彼女は死にました。これは現実なんですけど、それが白旗弓子という別人間として家族としては普通に暮らしている(ある意味洗脳)とかなんとかみたいなことになっているんですよね。これは種蒔き師の幻なんでしょうか……と思いましたけど、たぶん(親は)普通に混乱しているだけなんでしょう。多分そうです。
しかし大原先生は弓子と対決したとき「知恵の草で作ったタバコ」とか言うんですけど、知恵の草って加工できるんですかね? 物語後半からは知恵の種と変わったりするのだから、まぁ、草もあるんでしょうけど……うーん?
加えて疑問は大原先生はいつ種蒔き師と接触したか(いつから知恵の草を使っていたのか)が気になるところです。物語のはじめから中島と大原先生の会話から始まっている様子から、たぶんしょっぱなから使ってたように思えますが……うーん。

種蒔き師
本書では諸悪の根源みたいな感じで種蒔き師が登場します。この種蒔き師とはとんがり帽の男であり、中島の父親でもありました。
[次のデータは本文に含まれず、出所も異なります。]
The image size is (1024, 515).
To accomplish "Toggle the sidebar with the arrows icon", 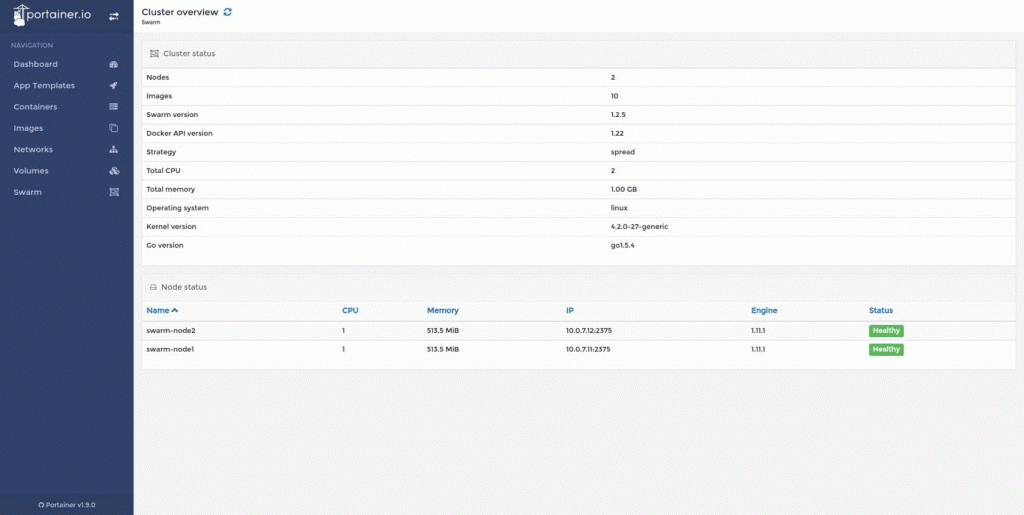I will [x=113, y=17].
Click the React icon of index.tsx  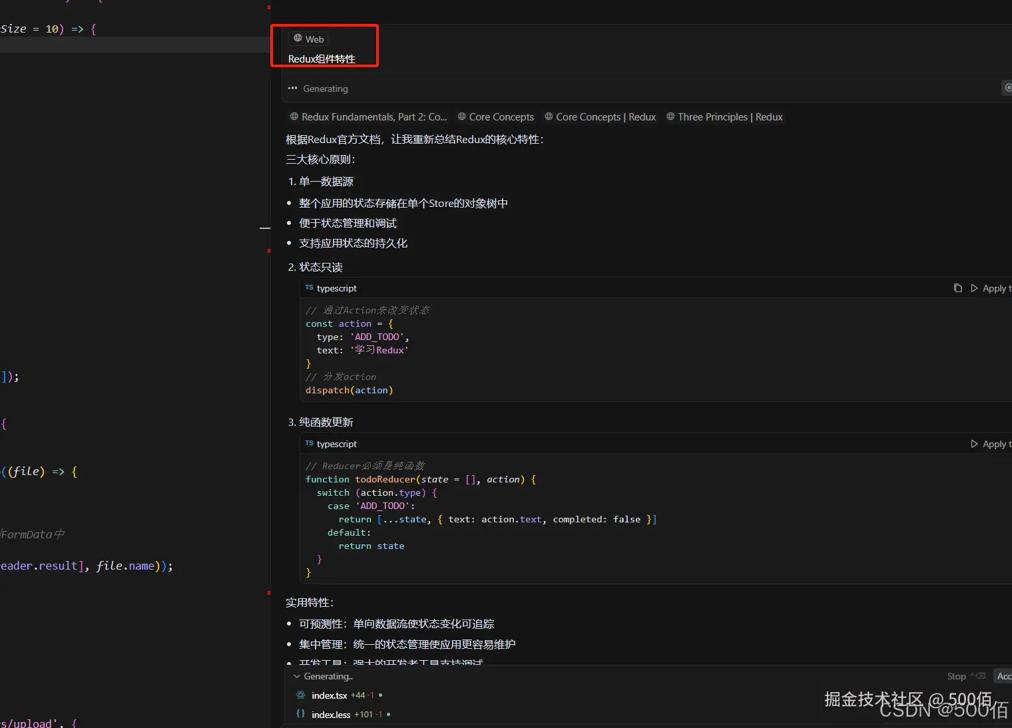coord(301,695)
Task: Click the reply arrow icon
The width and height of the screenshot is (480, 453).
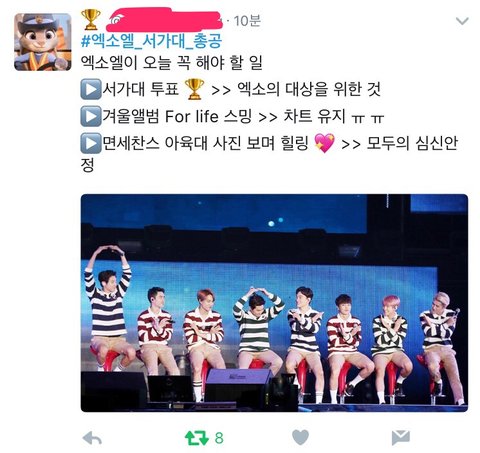Action: tap(92, 438)
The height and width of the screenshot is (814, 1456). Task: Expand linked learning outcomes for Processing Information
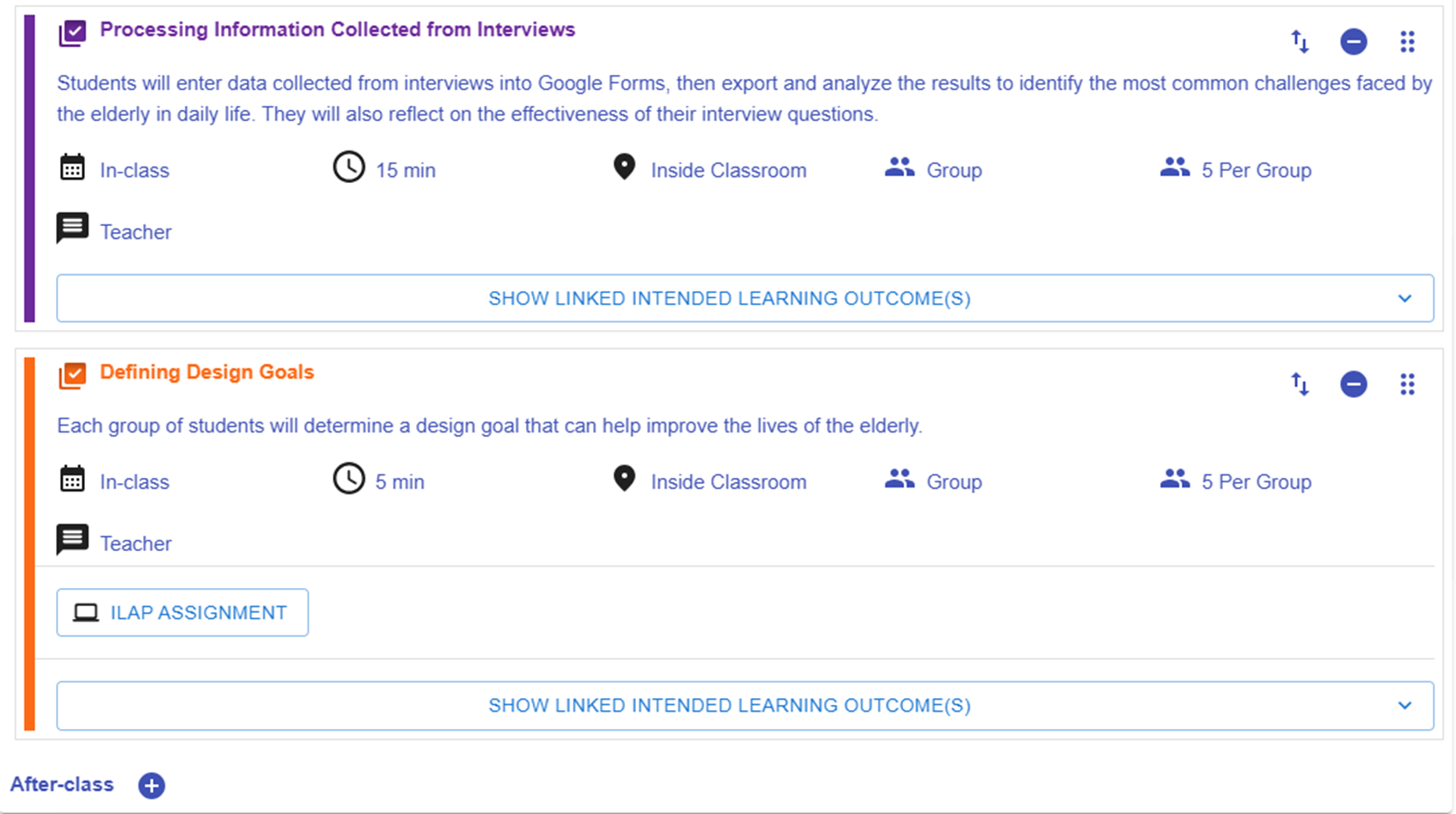[x=729, y=298]
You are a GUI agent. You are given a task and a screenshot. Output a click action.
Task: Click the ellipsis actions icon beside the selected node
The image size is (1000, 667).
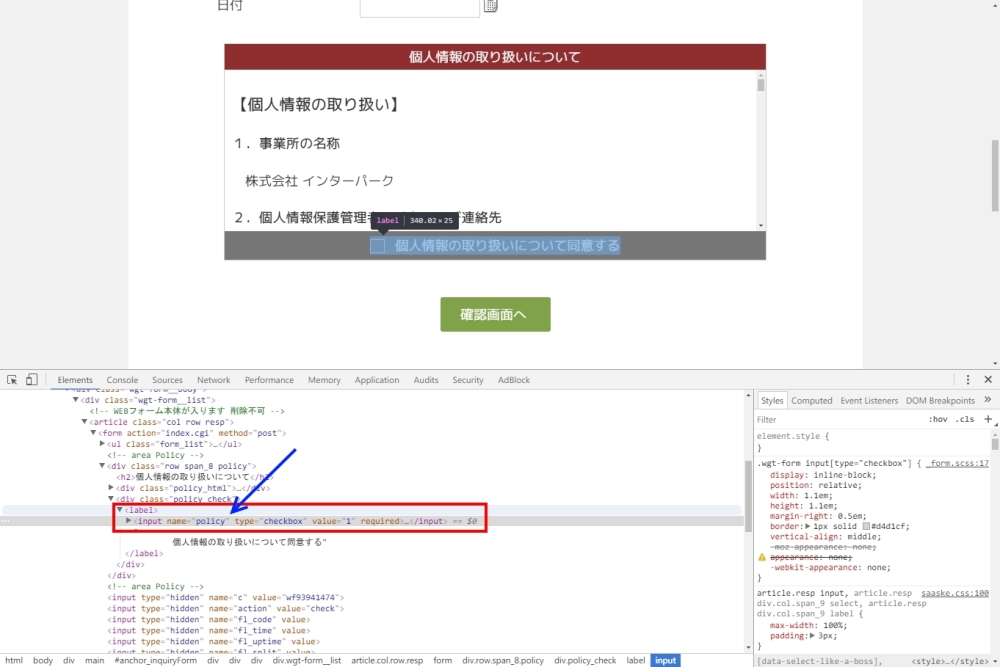[6, 521]
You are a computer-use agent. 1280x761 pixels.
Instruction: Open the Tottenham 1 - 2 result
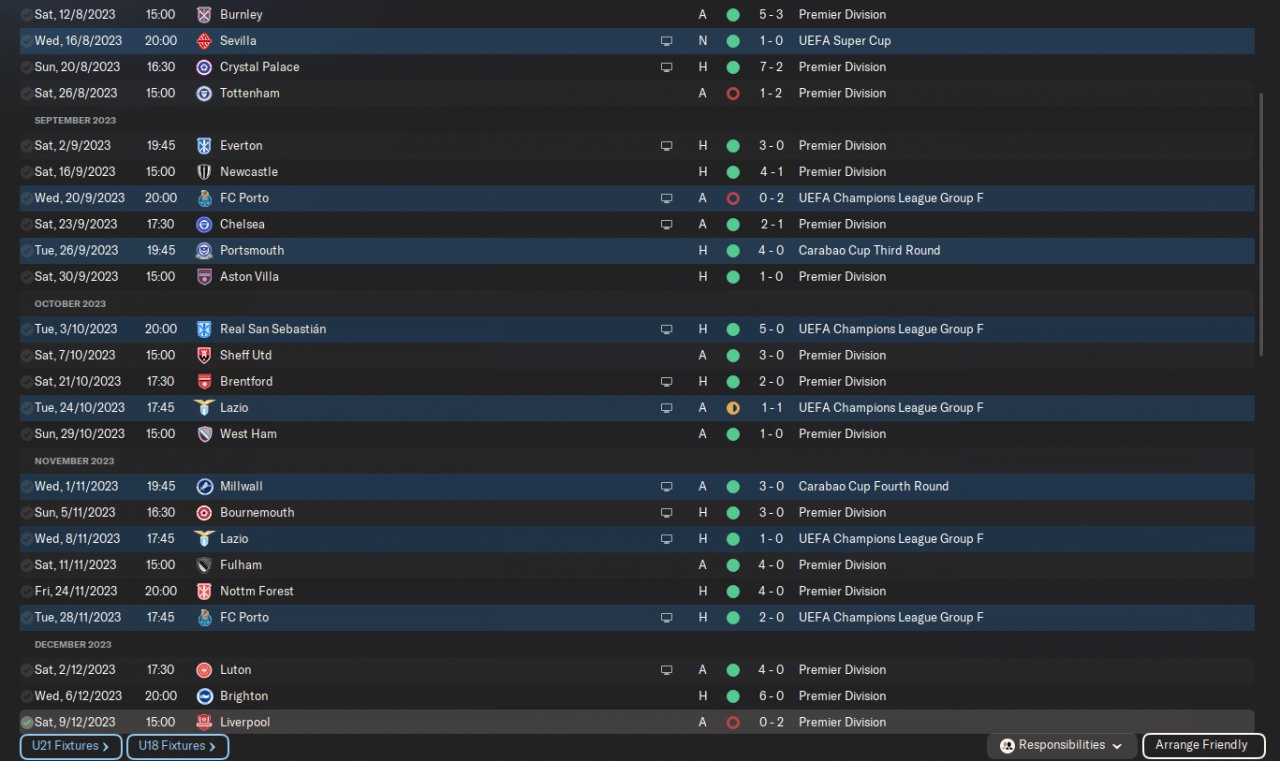(770, 93)
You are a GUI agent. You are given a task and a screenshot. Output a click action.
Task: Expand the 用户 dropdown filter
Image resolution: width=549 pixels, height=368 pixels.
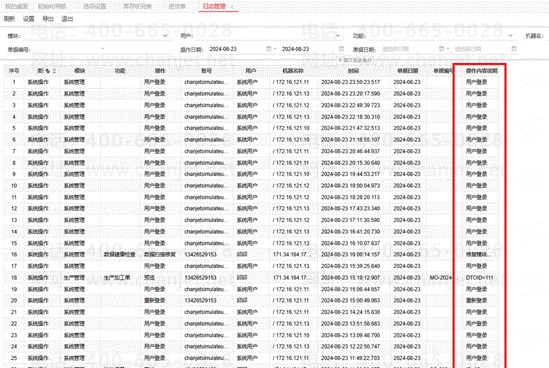(x=338, y=35)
彼の目的は「夢みたいな世界にしたい(意訳)」というものらしいです。
「夢みたいな世界」って妖精さんのいるとある世界を思い出したんですけど、たぶんあれの妖精さんの力をみんな持っているようなそんな世界が「夢みたいな世界」だといえるのかもしれません。いやどうなんでしょう。
なににしてもひとつ願いを願うだけでかなう世界とは、恐ろしいものがあると思いました。そんな世界とかもう捨てちゃって、端っこに引きこもってしまいますよ僕なら。まぁ止めたのだからセーフです。
ところで、種蒔き師とは中島の父親と分かったわけですけど、中島の父親は弓子と対等に戦えてるんですよね。加えてザ・ワールド(みたいな時間をすごく引き延ばす魔法?)みたいなことを中島にぶつけたりしています。多分もう人間じゃないです。
ならば中島も人間じゃないということになり、そういう気がつきが物語り最後に繋がってくるんでしょうね。たぶん。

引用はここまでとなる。